Population Health or Good Old Fashioned Social Work?

This week I ran into this article about the use of Geo-Spacial Tools for Anaylzing Population Health. This demonstrated the potential of using mapping technology that can be over-laid with various healthcare data.  I also remembered that social work colleague Samantha Teixeira did similar work with how social workers can use this technology for research. These two articles got me thinking about population health, what it means, and how social work should play a role.

I like to mix it up with the healthcare crowd on social media and have been hearing about population health for a while. In looking in the definition of population health, it can’t truly happen without social work values.

Defining Population Health is tricky. It was interesting to explore a variety of definitions but to keep things fairly simple I will borrow parts for the Wikipedia definition…  “the health outcomes of a group of individuals, including the distribution of such outcomes within the group”. Within subgroups one starts find variation and health disparities. Population Health shifts the focus from looking at individuals but to groups. This image via the ImprovingPopulationHealth.org captures the complexity of this definition well…

Social Deter. of Health
Image credit: ImprovingPopulationHealth.com

Taking a glance at this one can see why this relevant to social work. But does population health know how relevant social work is to it?

For those knowledgeable about population health but not social work, the “Social Work Core Values” are a great home base for our profession. They can be found in the preamble the National Association of Social Workers “Code of Ethics”.  The core social work values are service, social justice, dignity and worth of a person, importance of human relationship, integrity, and competence fit well with population health.

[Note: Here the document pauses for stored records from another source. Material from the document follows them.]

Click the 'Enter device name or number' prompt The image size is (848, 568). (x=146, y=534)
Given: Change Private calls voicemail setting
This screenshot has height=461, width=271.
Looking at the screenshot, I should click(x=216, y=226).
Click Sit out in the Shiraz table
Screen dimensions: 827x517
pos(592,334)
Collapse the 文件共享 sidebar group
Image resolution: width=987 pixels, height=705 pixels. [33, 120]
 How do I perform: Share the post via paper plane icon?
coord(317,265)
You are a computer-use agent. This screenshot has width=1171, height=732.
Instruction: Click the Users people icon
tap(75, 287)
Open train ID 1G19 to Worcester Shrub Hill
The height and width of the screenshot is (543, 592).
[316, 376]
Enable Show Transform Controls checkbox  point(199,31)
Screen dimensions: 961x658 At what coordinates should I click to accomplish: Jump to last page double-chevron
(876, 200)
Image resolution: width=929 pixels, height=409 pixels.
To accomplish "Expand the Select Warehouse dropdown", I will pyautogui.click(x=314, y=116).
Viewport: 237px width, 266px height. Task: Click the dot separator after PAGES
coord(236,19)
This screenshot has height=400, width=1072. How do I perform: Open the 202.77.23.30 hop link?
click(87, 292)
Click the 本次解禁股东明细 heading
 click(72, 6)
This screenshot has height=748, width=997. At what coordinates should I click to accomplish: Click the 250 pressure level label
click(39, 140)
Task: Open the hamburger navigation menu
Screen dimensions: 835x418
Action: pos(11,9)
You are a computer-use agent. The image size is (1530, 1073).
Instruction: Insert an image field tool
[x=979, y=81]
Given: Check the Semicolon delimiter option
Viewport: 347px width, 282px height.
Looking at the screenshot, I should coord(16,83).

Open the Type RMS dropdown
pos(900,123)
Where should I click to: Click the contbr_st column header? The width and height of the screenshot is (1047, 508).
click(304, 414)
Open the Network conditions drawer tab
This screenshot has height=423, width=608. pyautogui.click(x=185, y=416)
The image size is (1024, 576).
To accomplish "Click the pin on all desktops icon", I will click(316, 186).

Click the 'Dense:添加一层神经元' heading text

Service– In service to others we have a deep understanding of connecting determinants to the outcomes. Service provides a “boots on the ground” view and how to intervene.  It is about finding ways to make a direct impact on the social determinants of health.

Social Justice – In looking at the disparities in healthcare this is clearly a social justice issue. Social work recognizes that huge gaps in access to services exist. This is one of the hallmarks of the social work profession. To close the gap between the “haves” and “have nots”. To ensure that everyone who has the right to healthcare service, receives it.

Dignity and Worth – In order to move population health forward one should start that everyone is worth something. No matter where you stand in social status, everyone should be treated with dignity and respect.

Importance of Human Relationships–  In moving from individual health to population health one has to increase the scale of intervention. You are not only looking at one person but you are looking a families, groups, and communities. Social work excels at this.

Integrity–  Population health must be addressed in a manner that is honest and fair. One can’t just say you are “doing population health” you have to follow through with action.

Competence–  The above factors must be addressed in a clear and concise manner. One that demonstrates an evidence base and outcomes. Social work is equipped to take this from all angles especially developing policies that can move this forward.

So if you are a social worker that has not heard of population health, glad I could introduce you. More importantly if you are a facility working on population health, make sure you have a social worker on your side. Our training and core values prepares us well to move this mission forward.